Supply of new-build London housing could halve, says Berkeley chief

The number of new homes being built in London could halve in the coming years as a result of rising construction costs and development taxes, worsening an already severe supply crunch, according to the boss of the capital’s biggest developer.

“[New-build housing] starts have halved since 2015 and could halve again . . . with the inflation in build costs that we have seen, it makes schemes very hard to bring forward,” said Rob Perrins, chief executive of FTSE 100 developer Berkeley Group, which announced on Wednesday that its full-year profits had increased.

According to Molior London, which monitors construction in the capital, work started on 34,000 private housing units in 2015, and 17,000 last year. Those figures do not include affordable homes, the construction of which has increased in recent years.

A dwindling supply of new homes is the result of developers backing out of the capital, deterred by a competitive land market, cooling house price growth since 2015 and a directive from London mayor Sadiq Khan to build more affordable homes.

New challenges have emerged in the past year: the cost of some building materials has increased sharply because of supply chain disruption and Russia’s invasion of Ukraine, and the housing secretary Michael Gove has hit developers with new levies to pay for safety measures on flats.

Those additional costs are already causing some developers to pull out of projects and threaten to make future schemes unviable, said Perrins. He added that housebuilders were increasingly losing out in land auctions to warehouse developers, which have benefited from a boom in ecommerce during the pandemic.

“We’ve got sites we had hoped to bring forward in 2026-28. We have to think about how we make those viable . . . it’s very challenging. Property prices have risen but this [build cost inflation] can’t keep being passed through,” he said.
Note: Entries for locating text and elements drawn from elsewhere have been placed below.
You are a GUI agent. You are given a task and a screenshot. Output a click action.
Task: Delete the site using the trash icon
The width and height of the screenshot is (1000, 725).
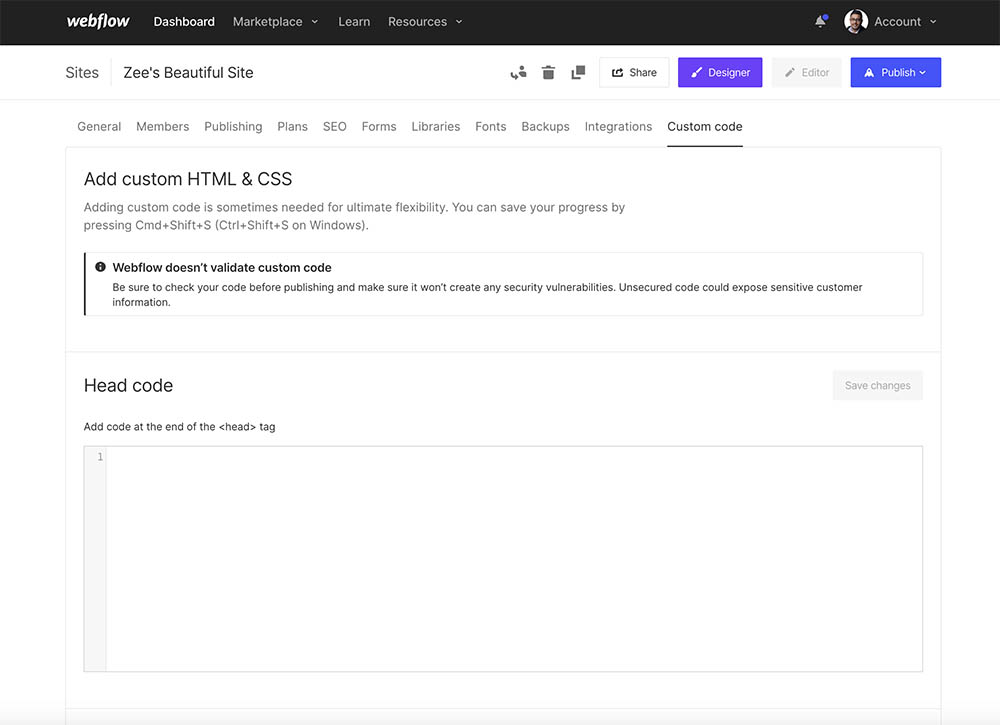[x=548, y=72]
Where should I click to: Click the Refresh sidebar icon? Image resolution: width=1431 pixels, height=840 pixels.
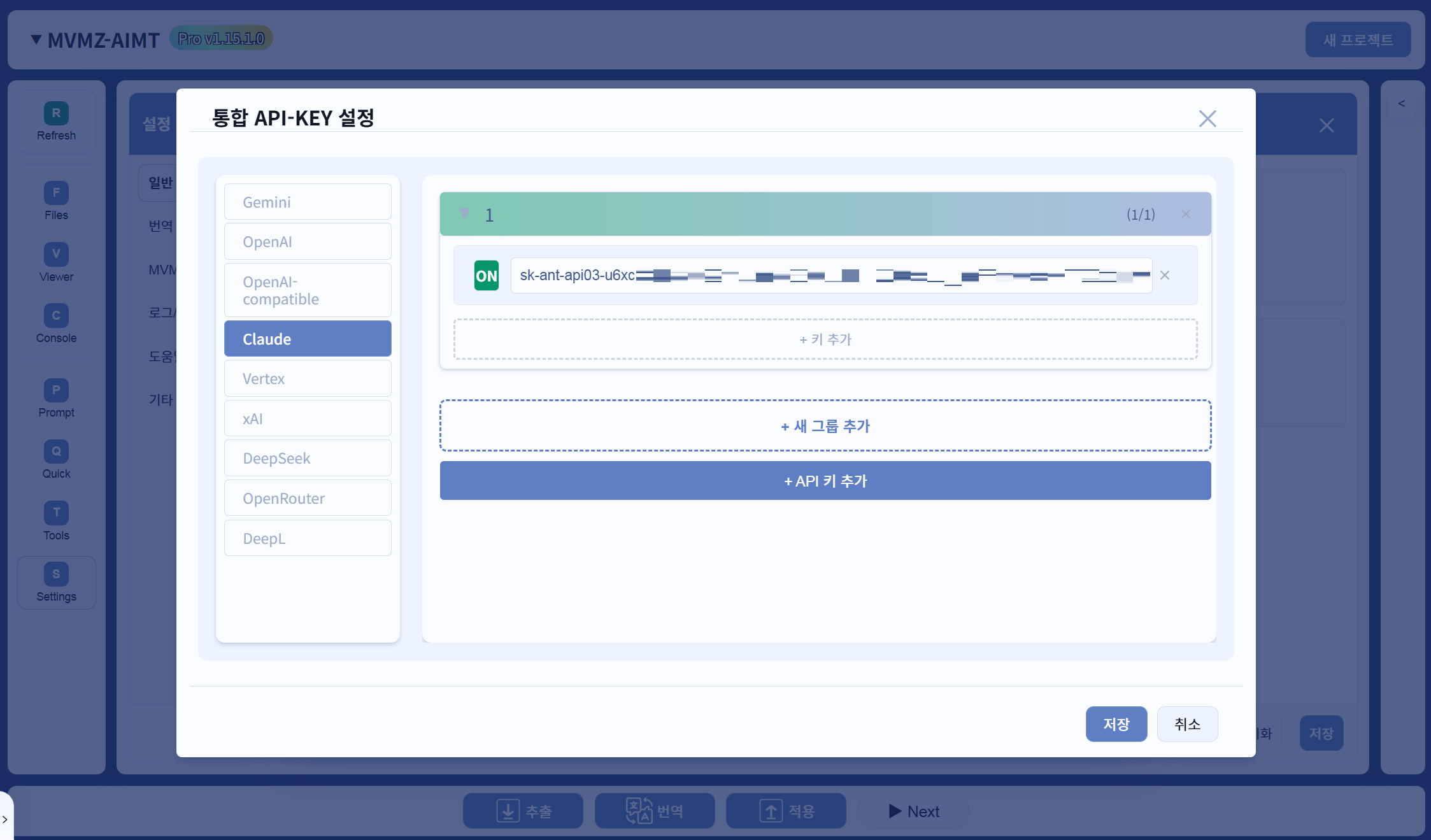pos(56,114)
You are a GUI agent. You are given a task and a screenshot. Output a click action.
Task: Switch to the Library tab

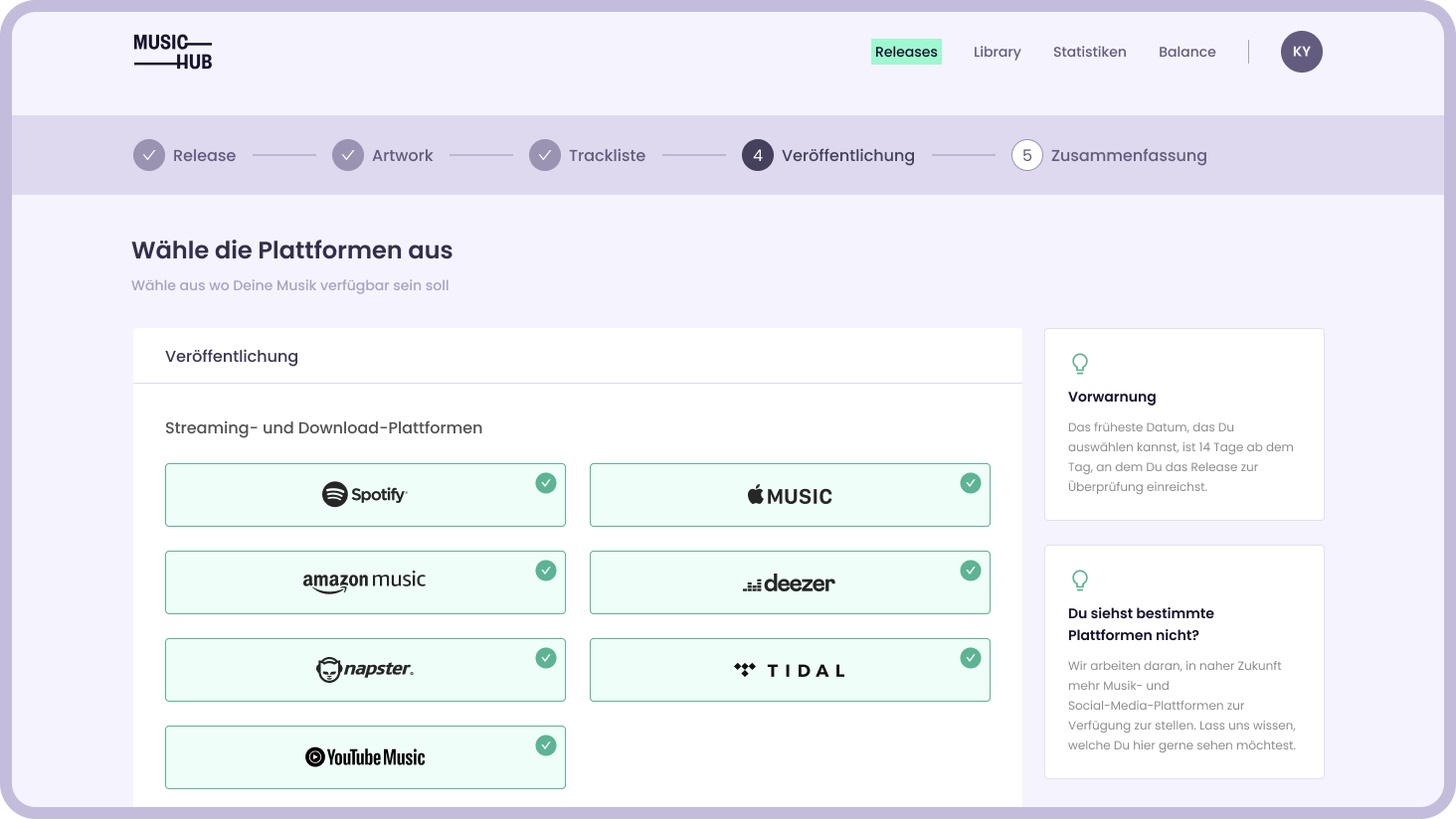click(x=997, y=52)

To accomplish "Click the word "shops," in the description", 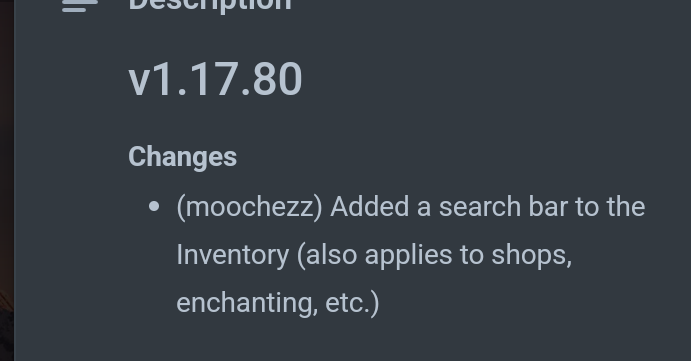I will pos(531,255).
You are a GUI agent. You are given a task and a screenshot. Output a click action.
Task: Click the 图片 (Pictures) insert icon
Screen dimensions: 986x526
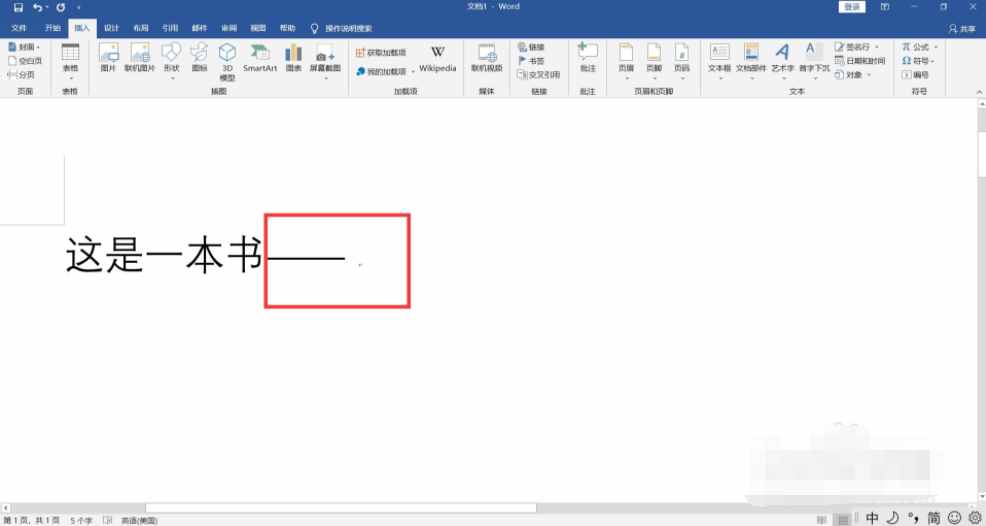[108, 57]
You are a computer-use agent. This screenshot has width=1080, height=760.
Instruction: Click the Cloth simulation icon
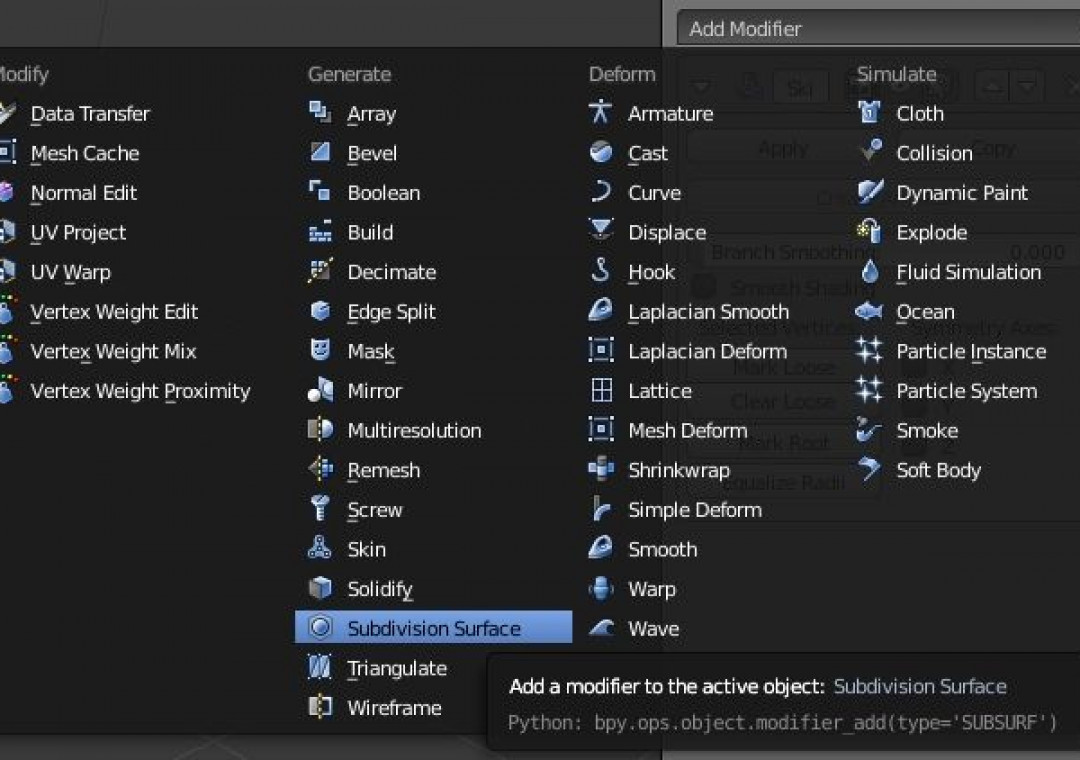point(869,113)
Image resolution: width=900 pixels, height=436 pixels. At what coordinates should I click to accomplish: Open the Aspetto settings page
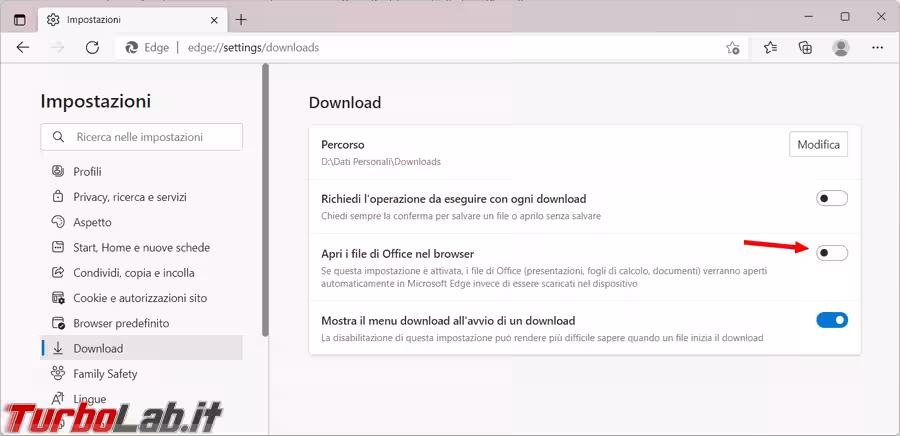click(92, 222)
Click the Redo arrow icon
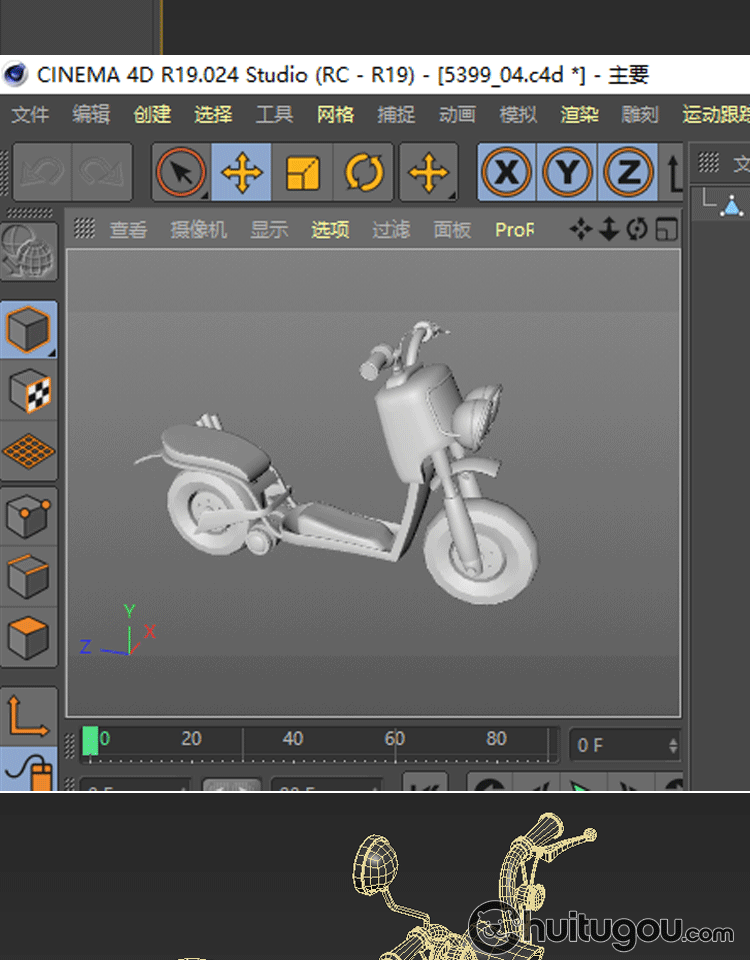The width and height of the screenshot is (750, 960). [x=101, y=173]
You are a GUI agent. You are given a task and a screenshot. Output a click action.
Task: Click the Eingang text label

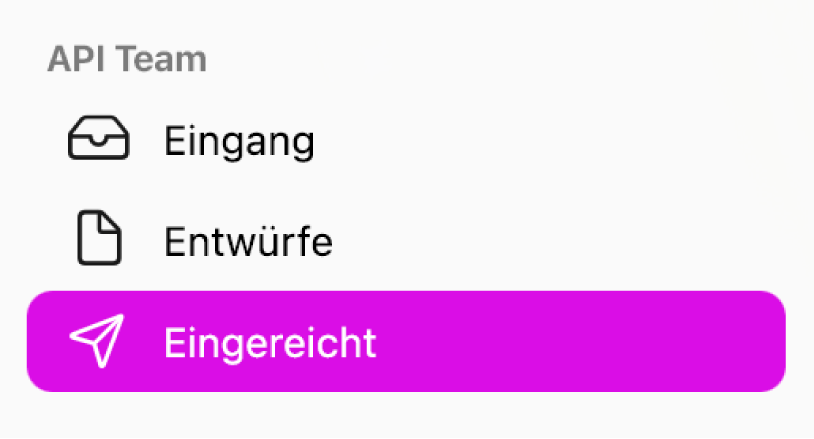click(x=239, y=142)
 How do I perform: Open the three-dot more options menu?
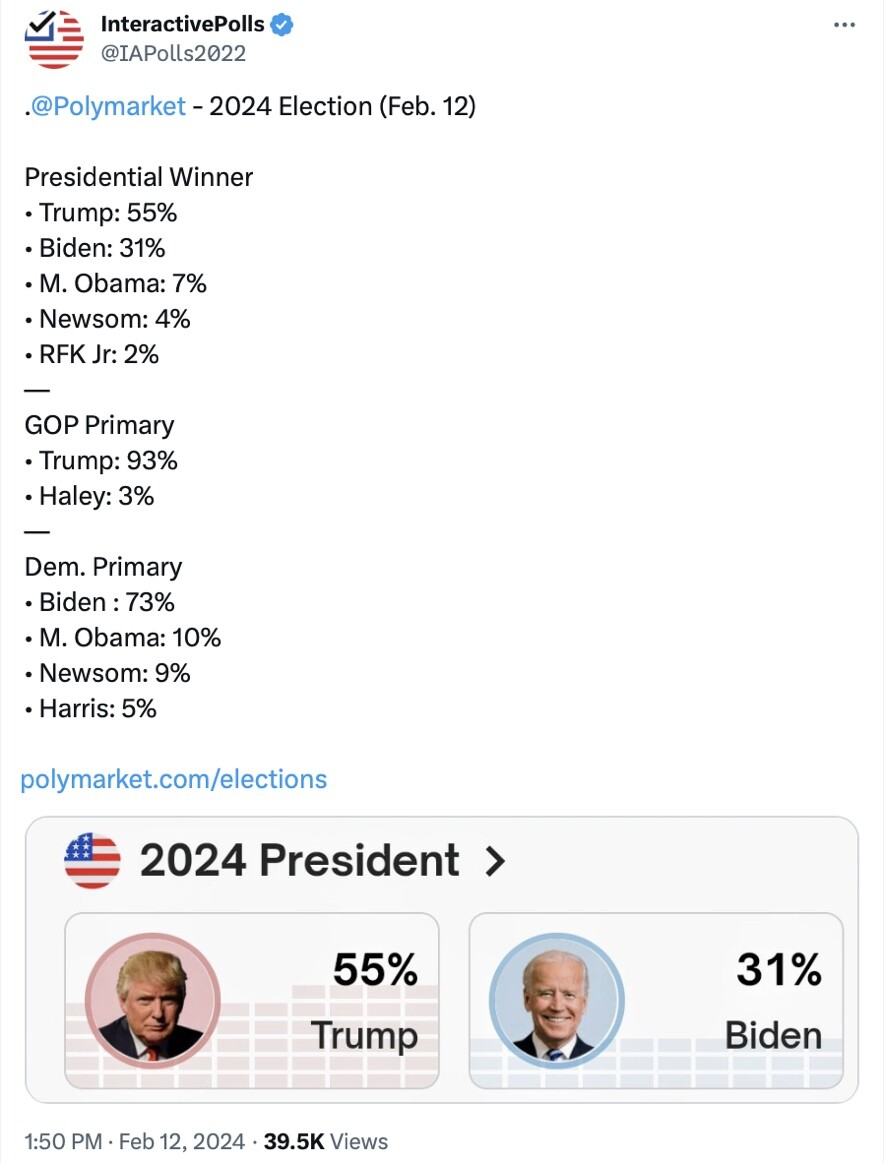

So far, extra build costs are being offset by rising house prices, he said. Berkeley posted a pre-tax profit of £552mn for the 12 months to the end of April, a 6.4 per cent increase on the previous year, even as operating expenses rose 18 per cent to £157mn.

The company, which claims to be responsible for one in 10 new homes built in London, said house prices in the city were unlikely to fall despite rising interest rates and inflation because of a chronic undersupply of housing.

“The economic and operating environment remains volatile with inflation, labour and materials shortages, interest rates and regulatory costs of development all having the potential to impact supply and demand,” said Berkeley.

But “the ongoing undersupply of housing” meant that, even in such a challenging environment, demand was outstripping supply, added the builder.

Shares in the company fell 2 per cent on Wednesday morning.